In February 2011, MeadWestvaco sold its Envelope Products Business, including the Columbian Brand Envelope, to Cenveo Corporation's Quality Park Envelope Products Group.

In 2012, ACCO Brands acquired Mead.

In January 2015, MeadWestvaco and Rock-Tenn Co agreed to a merger.

==Environmental record==

In 2002, researchers at the University of Massachusetts Amherst have identified MeadWestvaco as the 57th-largest corporate producer of air pollution in the United States, with roughly 35,000 pounds of toxic chemicals released annually into the air. Major pollutants indicated by the study include sulfuric acid, chlorine dioxide, chlorine, and methyl iodide.

MeadWestvaco took steps to improve its environmental impact by upholding both mandated and voluntary performance standards. It was included in the Dow Jones Sustainability World Index, a system that tracks the financial performance of leading sustainability-driven companies worldwide. MWV met the carbon reduction targets of the Chicago Climate Exchange (CCX), the world's first and North America's only legally binding rules-based greenhouse gas emissions allowance trading system. It held leadership positions in and actively supports Sustainable Packaging Coalition, Cerflor, CCX, World Business Council for Sustainable Development, Abundant Forests Alliance, Duke University Climate Change Policy Partnership and Sustainable Forestry Initiative.

==MeadWestvaco Foundation==

In 2002, MeadWestvaco established the MeadWestvaco Foundation as a vehicle to appropriately give back to the communities in which its employees live and work.
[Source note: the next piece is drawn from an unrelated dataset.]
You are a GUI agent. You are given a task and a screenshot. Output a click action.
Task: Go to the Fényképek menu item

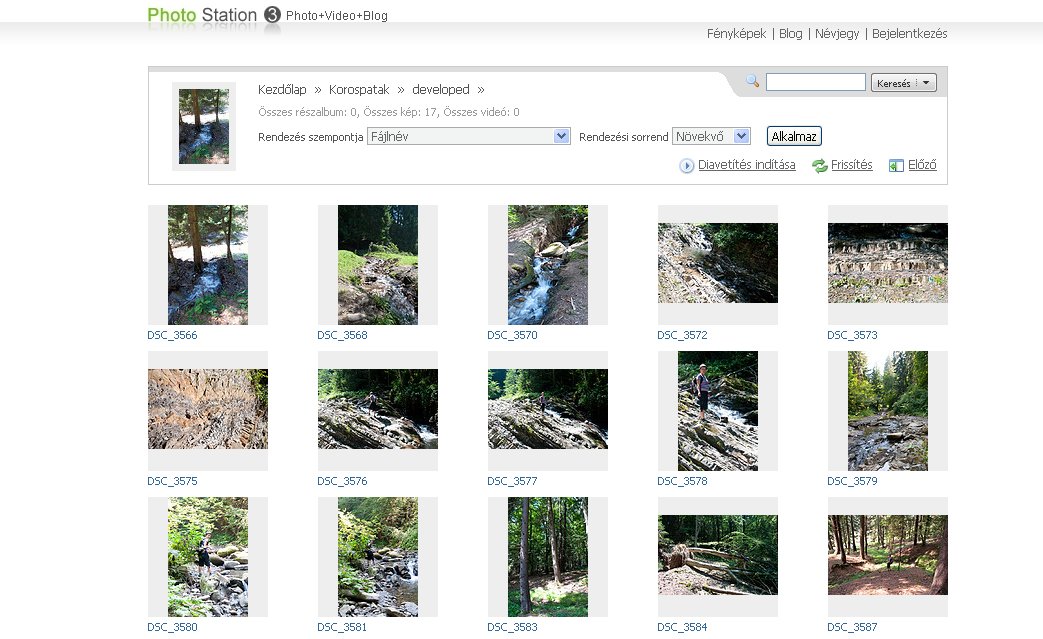tap(736, 33)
The Foundation works closely with local MWV business unit managers to determine the goals, priorities, and strategies best for each location.

The Foundation’s 2007 contributions totaled roughly $3.7million. Funds were allocated to the following categories: United Way, education, environment, health & human services, culture & art, and civic organizations. MWV employees, families, and friends also contributed over 46,000 volunteer hours to schools, charitable organizations, and public institutions.